If you have ever found yourself caught in a negative thought pattern and are just swirling downward, then today's video is for you! I'm going to talk about some surprising reasons why you might want to consider practicing gratitude all year round, rather than just on Thanksgiving.
The Benefits of Gratitude
In recent years, the research around the benefits of gratitude has just multiplied, and with the positive psychology movement, there’s a lot of research around all of the benefits of gratitude. These include things like:
Gratitude will boost your mood.
Gratitude will reduce your anxiety and depression.
It will help you sleep better.
It will relieve your stress.
It will improve your health in ways like lowering your pain levels, increasing your immune function, and lowering your blood pressure.
It will give you a boost in energy.
And it will also boost your self-esteem, mental strength, and resilience, which is what helps us bounce back after tragedy or stress or any kind of really traumatic event.
These are just some of ways you will benefit if you practice gratitude more regularly.
Gratitude Rewires Your Brain
How might you do this? Why does this work, you ask? Because practicing gratitude actually rewires your brain. Think of your brain like a group of muscles. The parts of your brain that are activated when you practice gratitude are just like the muscles in your hands or your arms or your legs. The more you work those muscles out, the stronger they get.
The same thing goes for this part of your brain. The more you practice gratitude and exercise this part of your brain, the stronger it gets and the more likely it is to recognize and seek out and find things that it's grateful for or that are positive in your life. It's basically priming your brain.
Gratitude Primes Your Brain For More Positivity
Have you ever learned a new word for the first time, and it's some word that you've never heard before. Then all of the sudden, you start hearing it everywhere! You hear it three times in a day, and you're like, “Wait a minute, how can this be? I just learned this word today, and all of a sudden, I'm hearing it all of the time.”
It's not that the word wasn't around you before. It's just that your brain wasn't primed to pick up on it. It didn't know what it meant and your brain wasn't looking for it. Once you've primed your brain to look for these positive things to be grateful for, then your brain is more likely to pick them out of a day, even if it's kind of a cruddy day, than it would have been before.
Gratitude Counteracts Your Negativity Bias
This intentional focus on gratitude and positive aspects of your life counteracts your natural evolutionary negativity bias. Our negativity bias ensures that part of our brain is scanning for things that might go wrong all of the time, because that information helps keep us alive, and it makes sure that we recognize, store away, and re-access negative information more easily than positive information. Because remembering that, that smell meant there was a lion nearby last time will keep us alive, whereas remembering the smell of that lovely flower doesn’t.

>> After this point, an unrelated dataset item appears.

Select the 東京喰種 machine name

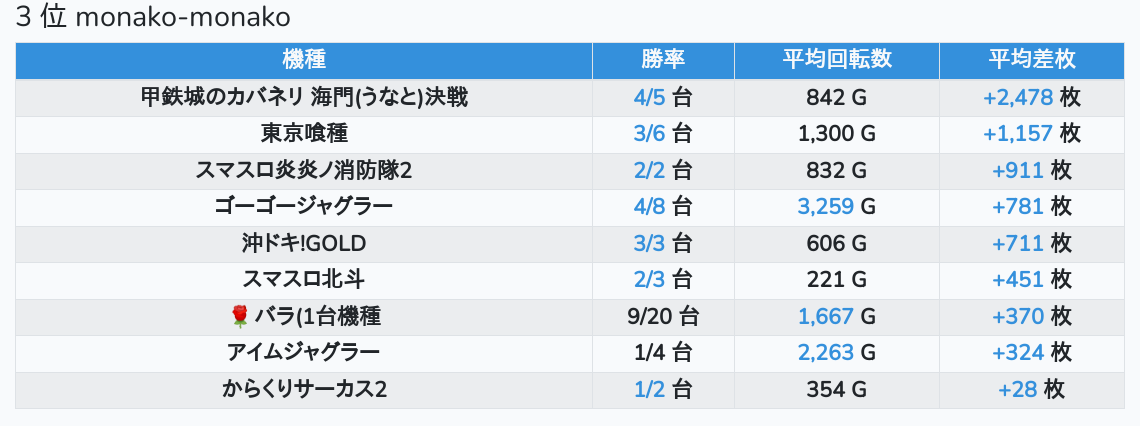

Gratitude practice helps even out the scales a bit and give us a more even-handed picture of our lives, rather than one that’s skewed towards the negative.
How to Practice Gratitude
What I'm going to teach you now is a little gratitude exercise that will help you achieve the benefits above. According to Harvard researcher Shawn Achor, if you practice gratitude every day for 21 days, it will significantly increase your optimism and they can actually measure the positive benefits six months later!
Now, I'm not going to say at the end of 21 days, you should stop. If it's working for you, by all means keep doing it. Just like a muscle, if you stop working it out, at some point it will atrophy and you will need to build it up all over again.
My invitation to you on this week of Thanksgiving is to start your gratitude practice now and see if you can keep it going so that you can get some of these benefits that I talked about.
Bright Spots Exercise
This exercise is called Bright Spots, and what I want you to do is at the end of each day, or maybe the beginning of a day if that's when your brain is fresher, whenever it works for you, but try to find a regular time to sit down, and I want you to write down three positive things in your day from each day. Now, that could be something little. It could be something big. It could be something that happened to you, or something that you did, a success that you had, something that someone else did for you, whatever it is. I want these to be three bright spots in your day.
Then I want you to think of and write about one of these three things for each of those bright spots.
What is it that brought that bright spot about? Was it three months of really hard work that you put in to finally have a successful project or a presentation? Was it the result of someone else going out of their way to be kind to you?
What does it mean to you or what will it mean in the future? Because this positive thing happened to you, what's that going to mean for you in your life?
How could you have or create more of this positive thing? Oftentimes we have a lot more control over the creation or what goes into these positive moments than we might think. Maybe somebody was kind to us because we've been kind to them in the past. Maybe we had that successful presentation because we worked our butt off for three months, etc.
So, write down your three bright spots that were positive from each day, and then think about what brought that about, what will it mean for you in your life, and how could you have more of it. You can just pick one of those three for each bright spot and write a little something about that. What that's going to help do is reinforce it in your brain.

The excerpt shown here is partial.